An extension enabling regional downscaling of global climate projections, widely used in extreme weather attribution studies.

OpenIFS Models

Recent CPDN simulations use ECMWF OpenIFS configurations, enabling higher-resolution global modeling. Some configurations require multicore execution and up to tens of gigabytes of RAM per job [8].

BBC Climate Change Experiment

The BBC Climate Change Experiment (2006–2009) was a major public engagement initiative involving over 120,000 volunteers.

Participants ran simulations covering:

  • 20th century climate (1920–2000)
  • Future scenarios (2000–2080)

The experiment demonstrated the feasibility of large-scale public participation in climate modelling and contributed to early climate risk communication efforts [9].

Computational Methodology

Each CPDN work unit typically includes:

  1. Model initialization and spin-up
  2. Control simulation under baseline parameters
  3. Perturbed simulation with modified physical constants

Outputs are aggregated across thousands of independent runs to derive probabilistic climate response functions [3].

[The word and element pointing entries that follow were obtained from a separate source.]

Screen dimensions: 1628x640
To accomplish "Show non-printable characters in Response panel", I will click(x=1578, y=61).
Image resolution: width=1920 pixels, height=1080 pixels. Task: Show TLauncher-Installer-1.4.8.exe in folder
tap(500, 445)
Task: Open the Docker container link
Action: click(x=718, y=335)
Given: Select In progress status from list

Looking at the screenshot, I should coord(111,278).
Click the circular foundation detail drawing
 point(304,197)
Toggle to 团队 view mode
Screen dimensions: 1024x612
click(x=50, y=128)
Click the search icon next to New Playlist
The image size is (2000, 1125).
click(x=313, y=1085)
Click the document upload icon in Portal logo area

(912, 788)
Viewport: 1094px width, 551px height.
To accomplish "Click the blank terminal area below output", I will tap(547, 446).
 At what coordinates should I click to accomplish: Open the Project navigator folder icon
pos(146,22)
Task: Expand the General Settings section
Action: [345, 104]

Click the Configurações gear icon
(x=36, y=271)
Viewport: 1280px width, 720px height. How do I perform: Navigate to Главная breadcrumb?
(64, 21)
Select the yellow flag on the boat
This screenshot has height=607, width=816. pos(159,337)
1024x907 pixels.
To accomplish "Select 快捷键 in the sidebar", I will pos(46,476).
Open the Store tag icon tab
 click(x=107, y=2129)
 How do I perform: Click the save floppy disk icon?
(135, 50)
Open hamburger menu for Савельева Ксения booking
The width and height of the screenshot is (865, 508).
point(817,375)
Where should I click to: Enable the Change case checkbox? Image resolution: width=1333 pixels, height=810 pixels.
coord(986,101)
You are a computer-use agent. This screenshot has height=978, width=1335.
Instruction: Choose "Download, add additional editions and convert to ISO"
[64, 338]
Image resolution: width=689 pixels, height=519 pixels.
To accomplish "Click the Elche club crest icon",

Global Warming Predictions
Climate Zones, Scenario B1 2001 - 2025

Scientific Output

CPDN data has contributed to numerous peer-reviewed studies in climate science, including:

  • Stainforth et al. (2005) — climate sensitivity uncertainty distributions
  • Murphy et al. (2004) — probabilistic climate modelling framework
  • Sexton et al. (2012) — regional climate uncertainty analysis
  • Philip et al. (2019) — extreme weather attribution studies

The BOINC scientific publication archive also lists CPDN-derived contributions across multiple climate research domains [10].

Project Team and Sponsors

The project is led by:

  • Prof Myles R. Allen
  • Andy Bowery
  • Dr Neven S. Fuckar
  • Dr Sihan Li
  • Dr Friederike E. L. Otto
  • Prof David Wallom

CPDN is based at the University of Oxford, primarily within:

  • Environmental Change Institute
  • Oxford e-Research Centre
  • Atmospheric, Oceanic and Planetary Physics group

[11]

Impact

BOINC client running CPDN work units

climateprediction.net has had significant scientific and societal impact:

  • One of the largest ensemble climate datasets ever produced
  • Early demonstration of probabilistic climate prediction
  • Major contribution to extreme weather attribution science
  • Public engagement through BBC collaboration
  • Influence on IPCC uncertainty framing methodologies

Scientific Publications

A full list of CPDN-related publications is maintained at: https://climateprediction.net/publications/ [12]

Key peer-reviewed works include publications in Nature, Journal of Climate, and Environmental Research Letters.